--- Work to be completed ---
Lines before the one containing "Instruction: Open the" are excluded; reproduce that line and all lines after it in the entries below, exactly.

--- Data extracts ---
----

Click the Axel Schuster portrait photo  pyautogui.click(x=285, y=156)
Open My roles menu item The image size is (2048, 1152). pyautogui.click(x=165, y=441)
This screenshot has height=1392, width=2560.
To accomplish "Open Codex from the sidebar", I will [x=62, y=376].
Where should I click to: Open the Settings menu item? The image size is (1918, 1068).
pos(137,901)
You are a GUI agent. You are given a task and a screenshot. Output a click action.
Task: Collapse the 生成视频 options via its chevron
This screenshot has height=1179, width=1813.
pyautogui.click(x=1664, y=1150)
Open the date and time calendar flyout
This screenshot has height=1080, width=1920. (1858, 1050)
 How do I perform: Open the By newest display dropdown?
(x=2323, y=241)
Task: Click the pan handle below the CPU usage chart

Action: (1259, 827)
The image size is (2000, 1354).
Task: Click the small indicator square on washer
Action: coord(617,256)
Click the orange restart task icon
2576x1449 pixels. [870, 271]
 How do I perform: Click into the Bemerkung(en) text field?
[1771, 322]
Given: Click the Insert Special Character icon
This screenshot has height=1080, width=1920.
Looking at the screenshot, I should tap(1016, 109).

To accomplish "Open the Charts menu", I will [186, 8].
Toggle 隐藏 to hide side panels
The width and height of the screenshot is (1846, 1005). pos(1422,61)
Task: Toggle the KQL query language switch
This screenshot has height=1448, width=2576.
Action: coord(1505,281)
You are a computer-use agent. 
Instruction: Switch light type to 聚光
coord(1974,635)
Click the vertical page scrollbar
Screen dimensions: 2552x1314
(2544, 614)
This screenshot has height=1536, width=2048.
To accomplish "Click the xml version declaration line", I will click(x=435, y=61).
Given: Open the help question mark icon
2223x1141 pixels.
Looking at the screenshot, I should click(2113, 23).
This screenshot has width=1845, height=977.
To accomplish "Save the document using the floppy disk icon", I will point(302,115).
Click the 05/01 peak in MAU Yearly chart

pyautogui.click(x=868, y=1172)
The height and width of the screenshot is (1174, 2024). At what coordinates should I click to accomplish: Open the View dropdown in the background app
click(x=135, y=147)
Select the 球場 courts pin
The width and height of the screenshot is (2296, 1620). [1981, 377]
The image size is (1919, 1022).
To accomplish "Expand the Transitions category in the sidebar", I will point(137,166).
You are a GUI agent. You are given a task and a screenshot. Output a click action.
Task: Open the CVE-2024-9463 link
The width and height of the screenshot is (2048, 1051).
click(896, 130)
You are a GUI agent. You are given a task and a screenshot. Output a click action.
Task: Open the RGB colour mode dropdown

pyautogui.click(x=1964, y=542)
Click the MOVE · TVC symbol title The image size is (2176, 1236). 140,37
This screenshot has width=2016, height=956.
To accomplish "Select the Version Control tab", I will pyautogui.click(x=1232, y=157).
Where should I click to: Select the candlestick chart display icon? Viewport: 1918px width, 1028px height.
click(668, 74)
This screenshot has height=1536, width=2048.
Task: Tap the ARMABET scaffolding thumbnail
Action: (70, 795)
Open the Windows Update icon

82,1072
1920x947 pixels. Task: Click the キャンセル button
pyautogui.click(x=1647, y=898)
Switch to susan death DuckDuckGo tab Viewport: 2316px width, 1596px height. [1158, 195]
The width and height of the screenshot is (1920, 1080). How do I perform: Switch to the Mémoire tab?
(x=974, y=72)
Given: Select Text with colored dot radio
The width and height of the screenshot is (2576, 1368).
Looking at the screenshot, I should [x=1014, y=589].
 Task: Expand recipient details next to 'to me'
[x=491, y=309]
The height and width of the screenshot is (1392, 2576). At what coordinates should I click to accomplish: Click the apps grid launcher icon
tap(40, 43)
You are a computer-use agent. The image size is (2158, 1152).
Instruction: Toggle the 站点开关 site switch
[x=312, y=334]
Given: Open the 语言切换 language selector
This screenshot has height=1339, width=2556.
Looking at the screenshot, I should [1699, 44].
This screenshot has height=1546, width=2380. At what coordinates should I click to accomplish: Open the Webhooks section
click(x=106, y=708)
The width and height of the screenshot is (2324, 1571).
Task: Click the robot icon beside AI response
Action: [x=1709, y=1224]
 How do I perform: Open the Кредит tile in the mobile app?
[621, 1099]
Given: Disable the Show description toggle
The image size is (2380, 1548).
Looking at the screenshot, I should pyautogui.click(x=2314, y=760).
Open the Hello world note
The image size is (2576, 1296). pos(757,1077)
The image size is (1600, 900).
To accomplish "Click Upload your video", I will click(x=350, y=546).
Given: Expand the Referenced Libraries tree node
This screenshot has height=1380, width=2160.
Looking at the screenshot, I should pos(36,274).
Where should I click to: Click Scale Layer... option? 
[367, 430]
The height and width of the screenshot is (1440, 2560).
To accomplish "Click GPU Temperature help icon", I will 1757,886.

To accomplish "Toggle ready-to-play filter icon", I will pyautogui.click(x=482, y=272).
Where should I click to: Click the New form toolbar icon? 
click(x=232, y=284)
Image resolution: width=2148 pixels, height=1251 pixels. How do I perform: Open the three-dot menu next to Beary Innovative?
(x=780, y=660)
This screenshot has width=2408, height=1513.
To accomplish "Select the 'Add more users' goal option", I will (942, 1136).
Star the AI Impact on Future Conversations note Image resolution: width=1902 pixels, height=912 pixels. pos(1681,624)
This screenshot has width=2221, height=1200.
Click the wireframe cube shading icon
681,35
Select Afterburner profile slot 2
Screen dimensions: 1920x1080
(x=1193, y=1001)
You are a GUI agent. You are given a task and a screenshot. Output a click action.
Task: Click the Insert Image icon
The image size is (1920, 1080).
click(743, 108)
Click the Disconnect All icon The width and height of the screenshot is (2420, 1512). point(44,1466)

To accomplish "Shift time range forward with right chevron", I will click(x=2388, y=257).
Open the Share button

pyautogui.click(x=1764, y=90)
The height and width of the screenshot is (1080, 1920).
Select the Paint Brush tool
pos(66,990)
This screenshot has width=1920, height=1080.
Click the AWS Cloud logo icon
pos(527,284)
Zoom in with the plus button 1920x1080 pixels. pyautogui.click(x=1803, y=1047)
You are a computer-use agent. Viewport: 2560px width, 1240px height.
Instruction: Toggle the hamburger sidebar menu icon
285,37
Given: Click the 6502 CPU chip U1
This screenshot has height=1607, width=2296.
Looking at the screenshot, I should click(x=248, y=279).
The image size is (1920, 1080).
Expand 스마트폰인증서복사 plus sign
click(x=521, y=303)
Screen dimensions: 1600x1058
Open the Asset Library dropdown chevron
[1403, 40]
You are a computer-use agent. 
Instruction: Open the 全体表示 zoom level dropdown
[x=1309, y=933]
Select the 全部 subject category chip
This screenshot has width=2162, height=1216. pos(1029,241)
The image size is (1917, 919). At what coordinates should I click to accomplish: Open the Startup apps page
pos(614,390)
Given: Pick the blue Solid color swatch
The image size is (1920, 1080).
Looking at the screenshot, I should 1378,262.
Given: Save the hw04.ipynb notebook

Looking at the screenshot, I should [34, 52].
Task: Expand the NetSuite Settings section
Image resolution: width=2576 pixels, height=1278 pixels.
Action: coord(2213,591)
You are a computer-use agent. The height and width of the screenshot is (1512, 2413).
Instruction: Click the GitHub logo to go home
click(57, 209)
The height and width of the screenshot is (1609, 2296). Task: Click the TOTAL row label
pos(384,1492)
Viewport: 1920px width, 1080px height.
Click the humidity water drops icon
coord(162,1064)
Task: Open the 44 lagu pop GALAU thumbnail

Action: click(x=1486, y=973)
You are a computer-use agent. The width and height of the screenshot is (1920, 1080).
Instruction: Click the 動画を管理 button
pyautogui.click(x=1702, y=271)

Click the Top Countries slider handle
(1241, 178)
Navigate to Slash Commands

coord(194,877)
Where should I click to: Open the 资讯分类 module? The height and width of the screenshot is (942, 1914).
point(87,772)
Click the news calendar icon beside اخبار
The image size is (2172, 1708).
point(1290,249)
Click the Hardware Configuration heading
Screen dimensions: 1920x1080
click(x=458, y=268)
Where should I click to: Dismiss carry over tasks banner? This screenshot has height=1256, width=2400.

----

--- Solution to this exercise ---
Instruction: Open the 全体表示 zoom level dropdown
[x=1309, y=933]
Select the 全部 subject category chip
This screenshot has width=2162, height=1216. pos(1029,241)
The image size is (1917, 919). At what coordinates should I click to accomplish: Open the Startup apps page
pos(614,390)
Given: Pick the blue Solid color swatch
The image size is (1920, 1080).
Looking at the screenshot, I should 1378,262.
Given: Save the hw04.ipynb notebook

Looking at the screenshot, I should [34, 52].
Task: Expand the NetSuite Settings section
Image resolution: width=2576 pixels, height=1278 pixels.
Action: coord(2213,591)
You are a computer-use agent. The height and width of the screenshot is (1512, 2413).
Instruction: Click the GitHub logo to go home
click(57, 209)
The height and width of the screenshot is (1609, 2296). Task: Click the TOTAL row label
pos(384,1492)
Viewport: 1920px width, 1080px height.
Click the humidity water drops icon
coord(162,1064)
Task: Open the 44 lagu pop GALAU thumbnail

Action: click(x=1486, y=973)
You are a computer-use agent. The width and height of the screenshot is (1920, 1080).
Instruction: Click the 動画を管理 button
pyautogui.click(x=1702, y=271)

Click the Top Countries slider handle
(1241, 178)
Navigate to Slash Commands

coord(194,877)
Where should I click to: Open the 资讯分类 module? The height and width of the screenshot is (942, 1914).
point(87,772)
Click the news calendar icon beside اخبار
The image size is (2172, 1708).
point(1290,249)
Click the Hardware Configuration heading
Screen dimensions: 1920x1080
click(x=458, y=268)
Where should I click to: Dismiss carry over tasks banner? This screenshot has height=1256, width=2400.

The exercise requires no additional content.